Can you reproduce the entries below, replacing every "Identify the location of" with "Find the position of" and leaving everything else unchanged?

- RECORDS TO PROCESS -
%%

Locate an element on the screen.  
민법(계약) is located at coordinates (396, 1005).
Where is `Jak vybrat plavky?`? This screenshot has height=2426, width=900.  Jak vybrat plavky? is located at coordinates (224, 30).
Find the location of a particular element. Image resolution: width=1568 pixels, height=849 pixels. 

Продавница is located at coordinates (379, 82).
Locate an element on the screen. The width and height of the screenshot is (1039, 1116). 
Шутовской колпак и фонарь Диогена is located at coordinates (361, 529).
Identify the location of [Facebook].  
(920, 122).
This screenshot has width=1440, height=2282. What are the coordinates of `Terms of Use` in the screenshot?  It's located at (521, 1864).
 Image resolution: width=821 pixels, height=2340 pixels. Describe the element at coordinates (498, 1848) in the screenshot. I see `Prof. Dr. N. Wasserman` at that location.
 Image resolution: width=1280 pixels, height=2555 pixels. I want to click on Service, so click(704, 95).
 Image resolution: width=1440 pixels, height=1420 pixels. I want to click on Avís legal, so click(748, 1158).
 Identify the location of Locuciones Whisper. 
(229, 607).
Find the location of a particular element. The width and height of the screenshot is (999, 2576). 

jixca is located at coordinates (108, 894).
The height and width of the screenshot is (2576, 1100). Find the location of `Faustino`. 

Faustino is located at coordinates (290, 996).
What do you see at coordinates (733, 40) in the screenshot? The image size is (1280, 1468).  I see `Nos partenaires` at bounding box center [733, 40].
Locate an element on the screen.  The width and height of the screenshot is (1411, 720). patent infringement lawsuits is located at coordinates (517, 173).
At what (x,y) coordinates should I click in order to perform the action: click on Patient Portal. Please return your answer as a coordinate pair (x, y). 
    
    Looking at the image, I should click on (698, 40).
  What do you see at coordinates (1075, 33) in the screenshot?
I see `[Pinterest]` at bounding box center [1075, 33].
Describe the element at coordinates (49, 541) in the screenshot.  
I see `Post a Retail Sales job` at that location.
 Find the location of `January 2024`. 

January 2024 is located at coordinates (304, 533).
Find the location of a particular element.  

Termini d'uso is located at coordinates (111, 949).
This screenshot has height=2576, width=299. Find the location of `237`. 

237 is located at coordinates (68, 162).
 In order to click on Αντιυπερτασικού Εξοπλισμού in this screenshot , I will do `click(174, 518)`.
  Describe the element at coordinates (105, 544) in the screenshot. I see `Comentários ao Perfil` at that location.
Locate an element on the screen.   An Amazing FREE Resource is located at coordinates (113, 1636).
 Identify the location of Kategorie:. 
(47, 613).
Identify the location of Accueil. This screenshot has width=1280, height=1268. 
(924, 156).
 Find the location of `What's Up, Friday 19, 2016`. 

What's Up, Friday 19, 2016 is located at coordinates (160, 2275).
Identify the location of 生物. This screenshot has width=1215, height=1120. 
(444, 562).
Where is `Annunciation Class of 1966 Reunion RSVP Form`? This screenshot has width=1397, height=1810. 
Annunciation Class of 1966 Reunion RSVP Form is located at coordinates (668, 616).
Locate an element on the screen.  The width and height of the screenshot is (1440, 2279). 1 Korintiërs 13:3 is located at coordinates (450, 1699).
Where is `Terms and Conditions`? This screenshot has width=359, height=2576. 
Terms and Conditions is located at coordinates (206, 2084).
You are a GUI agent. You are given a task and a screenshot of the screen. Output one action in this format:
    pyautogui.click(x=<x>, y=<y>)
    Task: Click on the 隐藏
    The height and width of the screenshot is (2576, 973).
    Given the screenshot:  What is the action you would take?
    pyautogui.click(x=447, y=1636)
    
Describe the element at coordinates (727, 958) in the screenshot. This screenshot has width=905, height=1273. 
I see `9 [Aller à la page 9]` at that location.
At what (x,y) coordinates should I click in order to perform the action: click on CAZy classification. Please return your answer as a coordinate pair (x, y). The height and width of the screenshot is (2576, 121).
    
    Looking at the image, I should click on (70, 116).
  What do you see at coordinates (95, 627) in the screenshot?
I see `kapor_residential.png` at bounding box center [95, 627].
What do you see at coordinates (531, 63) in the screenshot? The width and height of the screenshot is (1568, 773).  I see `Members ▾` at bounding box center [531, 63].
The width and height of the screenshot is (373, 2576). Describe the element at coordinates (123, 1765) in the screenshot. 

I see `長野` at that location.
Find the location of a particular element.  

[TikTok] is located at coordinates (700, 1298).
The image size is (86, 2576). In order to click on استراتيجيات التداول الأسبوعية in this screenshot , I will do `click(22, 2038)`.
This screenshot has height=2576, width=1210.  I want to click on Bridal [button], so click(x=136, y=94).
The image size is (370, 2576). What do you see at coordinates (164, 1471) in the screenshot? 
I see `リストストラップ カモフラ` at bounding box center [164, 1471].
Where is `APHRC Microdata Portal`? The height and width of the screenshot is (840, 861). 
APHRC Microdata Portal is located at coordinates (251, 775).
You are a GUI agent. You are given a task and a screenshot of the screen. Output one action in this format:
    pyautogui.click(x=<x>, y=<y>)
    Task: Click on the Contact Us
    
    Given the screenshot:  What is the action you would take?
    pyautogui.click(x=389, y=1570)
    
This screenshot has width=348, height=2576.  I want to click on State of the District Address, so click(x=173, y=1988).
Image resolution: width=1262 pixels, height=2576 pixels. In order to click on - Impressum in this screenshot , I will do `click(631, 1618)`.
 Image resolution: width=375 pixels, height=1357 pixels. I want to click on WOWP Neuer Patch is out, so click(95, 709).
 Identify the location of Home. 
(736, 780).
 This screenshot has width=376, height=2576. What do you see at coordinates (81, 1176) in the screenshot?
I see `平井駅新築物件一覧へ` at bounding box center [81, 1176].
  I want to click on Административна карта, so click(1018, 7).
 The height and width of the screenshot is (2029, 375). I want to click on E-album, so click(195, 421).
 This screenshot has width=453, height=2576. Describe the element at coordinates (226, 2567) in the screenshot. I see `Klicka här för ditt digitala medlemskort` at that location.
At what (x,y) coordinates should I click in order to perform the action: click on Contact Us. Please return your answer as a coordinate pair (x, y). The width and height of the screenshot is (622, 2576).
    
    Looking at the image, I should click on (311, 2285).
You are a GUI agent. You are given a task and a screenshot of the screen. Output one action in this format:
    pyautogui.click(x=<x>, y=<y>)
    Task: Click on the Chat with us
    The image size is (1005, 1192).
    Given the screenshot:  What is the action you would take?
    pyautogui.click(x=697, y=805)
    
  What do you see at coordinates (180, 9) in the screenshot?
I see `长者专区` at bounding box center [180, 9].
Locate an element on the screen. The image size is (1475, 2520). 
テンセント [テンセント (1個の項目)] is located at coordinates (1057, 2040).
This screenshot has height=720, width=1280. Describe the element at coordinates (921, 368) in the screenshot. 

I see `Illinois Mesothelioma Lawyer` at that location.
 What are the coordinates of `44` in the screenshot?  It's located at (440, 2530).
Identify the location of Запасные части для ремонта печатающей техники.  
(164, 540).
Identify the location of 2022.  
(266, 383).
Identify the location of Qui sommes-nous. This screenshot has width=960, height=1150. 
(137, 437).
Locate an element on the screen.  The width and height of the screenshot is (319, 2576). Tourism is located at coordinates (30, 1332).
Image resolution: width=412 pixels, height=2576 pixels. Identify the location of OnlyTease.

%%

- ANSWER -
Locate an element on the screen.  
민법(계약) is located at coordinates (396, 1005).
Where is `Jak vybrat plavky?`? This screenshot has height=2426, width=900.  Jak vybrat plavky? is located at coordinates (224, 30).
Find the location of a particular element. Image resolution: width=1568 pixels, height=849 pixels. 

Продавница is located at coordinates (379, 82).
Locate an element on the screen. The width and height of the screenshot is (1039, 1116). 
Шутовской колпак и фонарь Диогена is located at coordinates (361, 529).
Find the position of [Facebook].  
(920, 122).
This screenshot has width=1440, height=2282. What are the coordinates of `Terms of Use` in the screenshot?  It's located at (521, 1864).
 Image resolution: width=821 pixels, height=2340 pixels. Describe the element at coordinates (498, 1848) in the screenshot. I see `Prof. Dr. N. Wasserman` at that location.
 Image resolution: width=1280 pixels, height=2555 pixels. I want to click on Service, so click(704, 95).
 Image resolution: width=1440 pixels, height=1420 pixels. I want to click on Avís legal, so click(748, 1158).
 Find the position of Locuciones Whisper. 
(229, 607).
Find the location of a particular element. The width and height of the screenshot is (999, 2576). 

jixca is located at coordinates (108, 894).
The height and width of the screenshot is (2576, 1100). Find the location of `Faustino`. 

Faustino is located at coordinates (290, 996).
What do you see at coordinates (733, 40) in the screenshot? The image size is (1280, 1468).  I see `Nos partenaires` at bounding box center [733, 40].
Locate an element on the screen.  The width and height of the screenshot is (1411, 720). patent infringement lawsuits is located at coordinates (517, 173).
At what (x,y) coordinates should I click in order to perform the action: click on Patient Portal. Please return your answer as a coordinate pair (x, y). 
    
    Looking at the image, I should click on (698, 40).
  What do you see at coordinates (1075, 33) in the screenshot?
I see `[Pinterest]` at bounding box center [1075, 33].
Describe the element at coordinates (49, 541) in the screenshot.  
I see `Post a Retail Sales job` at that location.
 Find the location of `January 2024`. 

January 2024 is located at coordinates (304, 533).
Find the location of a particular element.  

Termini d'uso is located at coordinates (111, 949).
This screenshot has height=2576, width=299. Find the location of `237`. 

237 is located at coordinates (68, 162).
 In order to click on Αντιυπερτασικού Εξοπλισμού in this screenshot , I will do `click(174, 518)`.
  Describe the element at coordinates (105, 544) in the screenshot. I see `Comentários ao Perfil` at that location.
Locate an element on the screen.   An Amazing FREE Resource is located at coordinates (113, 1636).
 Find the position of Kategorie:. 
(47, 613).
Find the position of Accueil. This screenshot has width=1280, height=1268. 
(924, 156).
 Find the location of `What's Up, Friday 19, 2016`. 

What's Up, Friday 19, 2016 is located at coordinates (160, 2275).
Find the position of 生物. This screenshot has width=1215, height=1120. 
(444, 562).
Where is `Annunciation Class of 1966 Reunion RSVP Form`? This screenshot has width=1397, height=1810. 
Annunciation Class of 1966 Reunion RSVP Form is located at coordinates (668, 616).
Locate an element on the screen.  The width and height of the screenshot is (1440, 2279). 1 Korintiërs 13:3 is located at coordinates (450, 1699).
Where is `Terms and Conditions`? This screenshot has width=359, height=2576. 
Terms and Conditions is located at coordinates (206, 2084).
You are a GUI agent. You are given a task and a screenshot of the screen. Output one action in this format:
    pyautogui.click(x=<x>, y=<y>)
    Task: Click on the 隐藏
    The height and width of the screenshot is (2576, 973).
    Given the screenshot:  What is the action you would take?
    pyautogui.click(x=447, y=1636)
    
Describe the element at coordinates (727, 958) in the screenshot. This screenshot has width=905, height=1273. 
I see `9 [Aller à la page 9]` at that location.
At what (x,y) coordinates should I click in order to perform the action: click on CAZy classification. Please return your answer as a coordinate pair (x, y). The height and width of the screenshot is (2576, 121).
    
    Looking at the image, I should click on (70, 116).
  What do you see at coordinates (95, 627) in the screenshot?
I see `kapor_residential.png` at bounding box center [95, 627].
What do you see at coordinates (531, 63) in the screenshot? The width and height of the screenshot is (1568, 773).  I see `Members ▾` at bounding box center [531, 63].
The width and height of the screenshot is (373, 2576). Describe the element at coordinates (123, 1765) in the screenshot. 

I see `長野` at that location.
Find the location of a particular element.  

[TikTok] is located at coordinates (700, 1298).
The image size is (86, 2576). In order to click on استراتيجيات التداول الأسبوعية in this screenshot , I will do `click(22, 2038)`.
This screenshot has height=2576, width=1210.  I want to click on Bridal [button], so click(x=136, y=94).
The image size is (370, 2576). What do you see at coordinates (164, 1471) in the screenshot? 
I see `リストストラップ カモフラ` at bounding box center [164, 1471].
Where is `APHRC Microdata Portal`? The height and width of the screenshot is (840, 861). 
APHRC Microdata Portal is located at coordinates (251, 775).
You are a GUI agent. You are given a task and a screenshot of the screen. Output one action in this format:
    pyautogui.click(x=<x>, y=<y>)
    Task: Click on the Contact Us
    
    Given the screenshot:  What is the action you would take?
    pyautogui.click(x=389, y=1570)
    
This screenshot has width=348, height=2576.  I want to click on State of the District Address, so click(x=173, y=1988).
Image resolution: width=1262 pixels, height=2576 pixels. In order to click on - Impressum in this screenshot , I will do `click(631, 1618)`.
 Image resolution: width=375 pixels, height=1357 pixels. I want to click on WOWP Neuer Patch is out, so click(95, 709).
 Find the position of Home. 
(736, 780).
 This screenshot has width=376, height=2576. What do you see at coordinates (81, 1176) in the screenshot?
I see `平井駅新築物件一覧へ` at bounding box center [81, 1176].
  I want to click on Административна карта, so click(1018, 7).
 The height and width of the screenshot is (2029, 375). I want to click on E-album, so click(195, 421).
 This screenshot has width=453, height=2576. Describe the element at coordinates (226, 2567) in the screenshot. I see `Klicka här för ditt digitala medlemskort` at that location.
At what (x,y) coordinates should I click in order to perform the action: click on Contact Us. Please return your answer as a coordinate pair (x, y). The width and height of the screenshot is (622, 2576).
    
    Looking at the image, I should click on (311, 2285).
You are a GUI agent. You are given a task and a screenshot of the screen. Output one action in this format:
    pyautogui.click(x=<x>, y=<y>)
    Task: Click on the Chat with us
    The image size is (1005, 1192).
    Given the screenshot:  What is the action you would take?
    pyautogui.click(x=697, y=805)
    
  What do you see at coordinates (180, 9) in the screenshot?
I see `长者专区` at bounding box center [180, 9].
Locate an element on the screen. The image size is (1475, 2520). 
テンセント [テンセント (1個の項目)] is located at coordinates (1057, 2040).
This screenshot has height=720, width=1280. Describe the element at coordinates (921, 368) in the screenshot. 

I see `Illinois Mesothelioma Lawyer` at that location.
 What are the coordinates of `44` in the screenshot?  It's located at (440, 2530).
Find the position of Запасные части для ремонта печатающей техники.  
(164, 540).
Find the position of 2022.  
(266, 383).
Find the position of Qui sommes-nous. This screenshot has width=960, height=1150. 
(137, 437).
Locate an element on the screen.  The width and height of the screenshot is (319, 2576). Tourism is located at coordinates (30, 1332).
Image resolution: width=412 pixels, height=2576 pixels. Find the position of OnlyTease.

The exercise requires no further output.